Il y a quelques jours encore, obtenir un acte de naissance fait avec un imprimé biométrique relevait de l’impossible. La pénurie de ces documents était encore de retour. Cette situation récurrente ralentit considérablement les démarches administratives et nourrit une grande frustration au sein de la population. Les mairies connaissent des ruptures de stock de ces papiers car ces derniers ne sont pas fabriqués dans notre pays, mais importés de l’étranger. Or pour les professionnels du secteur de l’imprimerie, le problème ne réside pas dans la capacité de production, mais dans la politique d’attribution des marchés publics.
«La première des choses, c’est de faire confiance aux imprimeries locales pour faire ce travail. Malheureusement, cela fait des années que nous nous battons pour avoir ce marché», déplore Hamidou Mhoma, directeur général de Graphica. Selon lui, cette dépendance vis-à-vis de prestataires étrangers ne fait qu’«enrichir les autres au détriment des entreprises nationales». Pour M. Mhoma, la question de la sécurisation des documents d’état civil ne justifie pas nécessairement le recours à des prestataires étrangers. «Un acte de naissance ou un certificat de décès n’a pas besoin d’une telle sécurisation. Ce qui doit être sécurisé, c’est le processus de délivrance des documents, pas le papier lui-même», explique-t-il.
L’imprimeur affirme avoir, à plusieurs reprises, proposé des maquettes et des systèmes de sécurité conformes aux exigences du ministère de l’Intérieur, notamment à l’époque des ministres Mohamed Daoudou et Ahmed Abdallah. «Nous avons la capacité de produire ces imprimés localement, avec toutes les garanties nécessaires. Mais on continue à privilégier les sociétés étrangères, comme si le pays ne voulait pas enrichir sa propre population», regrette-t-il. Selon les acteurs du secteur, cette dépendance a des répercussions directes sur le marché local.
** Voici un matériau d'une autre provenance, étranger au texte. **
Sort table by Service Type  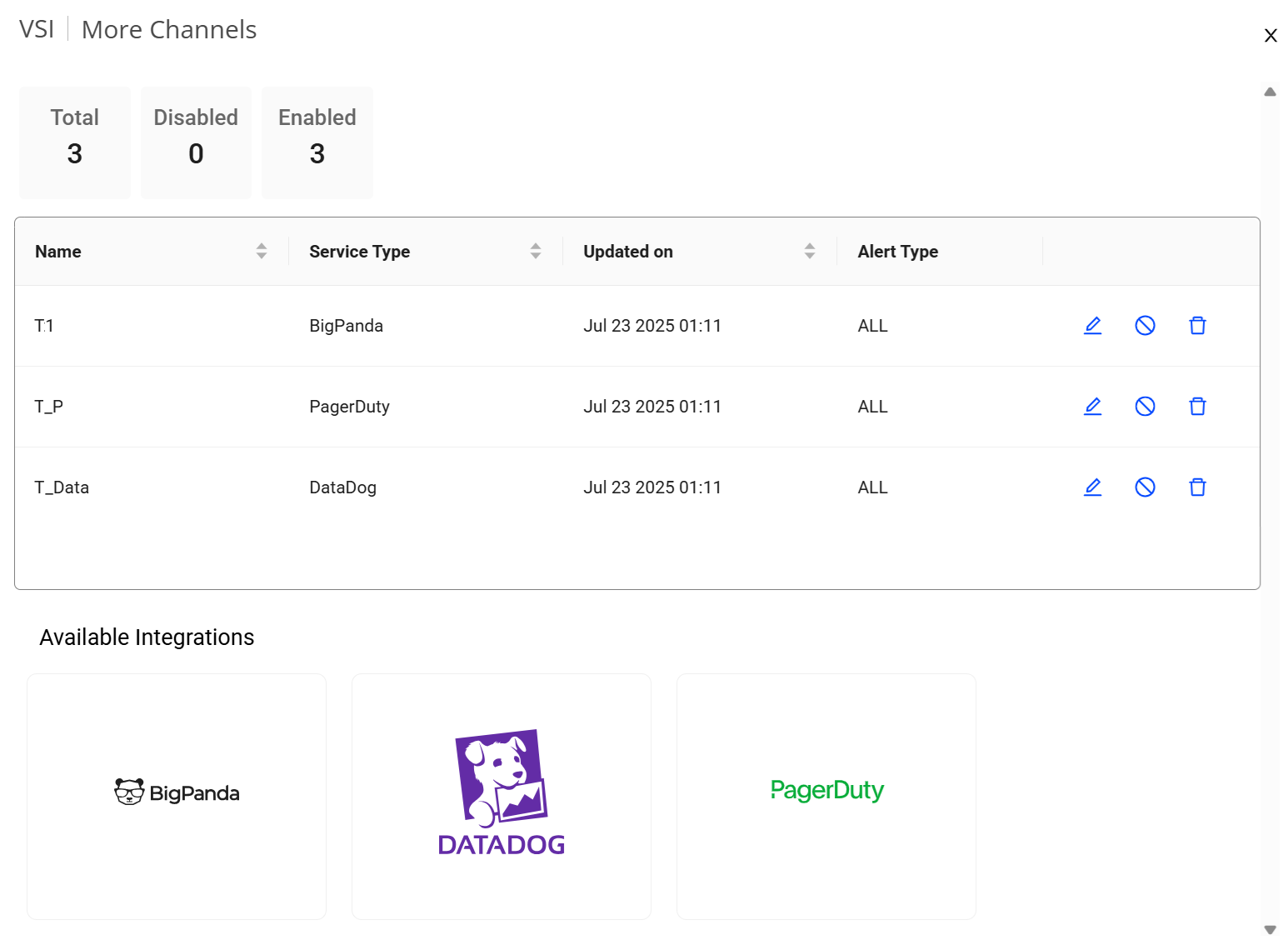(536, 251)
La rareté des imprimés entraîne une flambée des prix et alimente une forme de contrebande administrative.
«Aujourd’hui, certaines personnes achètent un acte de naissance ou un certificat de résidence à 5 000 ou 10 000 francs, alors que ce devrait coûter beaucoup moins cher», alerte M. Mhoma. De son côté, l’entreprise Rooshdi Média abonde dans le même sens. Un de ses responsables, qui a cependant requis l’anonymat, affirme que l’agence a déjà également soumis au gouvernement des propositions techniques et financières «à bas prix», conformes aux standards de sécurité, sans jamais recevoir de réponse. «Nous avons tout fait pour obtenir l’autorisation de produire localement ces documents, mais nos demandes sont restées lettre morte», déplore-t-il.
Sécuriser les données, pas le papier
Pour ces entrepreneurs, le véritable enjeu réside dans la sécurisation des données plutôt que dans celle du support papier. «Ce n’est pas parce qu’un document est imprimé sur un papier sécurisé que les informations qu’il contient le sont», souligne Hamidou Mhoma. «Ce que nous devons protéger, ce sont les données d’état civil, pas seulement le papier.» L’homme rappelle qu’à une époque, les actes de naissance de la préfecture de Moroni étaient produits localement sans qu’aucune fraude majeure ne soit constatée. «Nous travaillions sur un papier spécial qu’on ne trouvait pas sur le marché.
Il n’y a jamais eu de triche. Aujourd’hui, on parle de sécurité, mais on peut acheter un document officiel dans la rue. Où est la sécurité là-dedans ?» s’interroge-t-il. Les entreprises locales appellent alors l’État à revoir sa politique d’attribution des marchés publics liés à la production des imprimés officiels. Elles estiment qu’une meilleure collaboration avec les sociétés nationales permettrait non seulement de réduire les coûts, mais aussi de créer des emplois et de renforcer la souveraineté économique du pays. «Faire confiance aux entreprises comoriennes, c’est investir dans notre propre avenir», conclut Hamidou Mhoma.